You have good points, I'll order a US keyboard. Thanks!
 
Thanks guys for for help, I've decided to get a US keyboard and then start my typing training :)

I mark this as solved.

If someone has more to share on that topic, you are still welcome to post.
 
psearch typing
games/banihstypos Banihstypos is a simple game to teach you typing, FAST
games/gtypist Interactive typing tutor
games/klavaro Touchtyping trainer
games/tuxtype Educational typing tutor starring Tux the Linux Penguin
games/typespeed Test your typing speed and get your fingers' CPS
german/tipp10 10-finger touch typing learning program
misc/dvorak7min Ncurses-based Dvorak typing tutor
misc/dvorakng Dvorak typing tutor
misc/ktouch Touch typing tutor for KDE
misc/ktouch-kde4 Touch typing tutor for KDE 4
misc/typetrainer Typing tutor trainer
 
Just in case that you have created a keymap for vt, are you willing to share it?
I'm sorry, I only use vt(4) in emergency cases when X doesn't start for some reason, so I didn't spend much efforts on creating a vt keymap. I only took the standard US keymap and added German letters, no more.
I have created the keyboard layout described in my previous reply only for X11 (via xmodmap) and for … ahem … Windows (via MKLC).
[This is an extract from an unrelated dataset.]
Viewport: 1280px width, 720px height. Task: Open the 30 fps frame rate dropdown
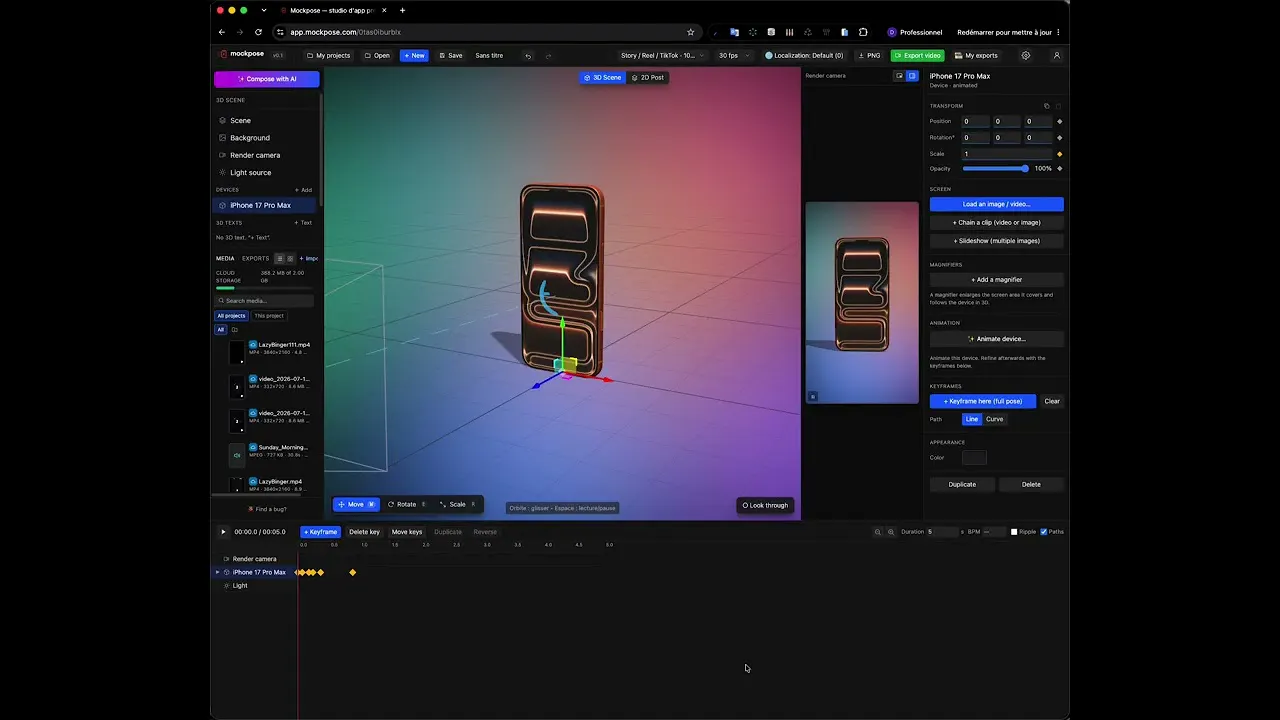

I should also note that I did not put “ü” on Alt-u and so on, but I've put it on the keys where they would be on a German keyboard, so I put “ü” on Alt-[. It's just a matter of being used to it.

By the way, you can also ask Porgle for “typing tutor”.
 
Before being a developer, I was a "writer" (not professional) and I have the same idea (learn how to type faster).
The true solution was : "use pen and paper".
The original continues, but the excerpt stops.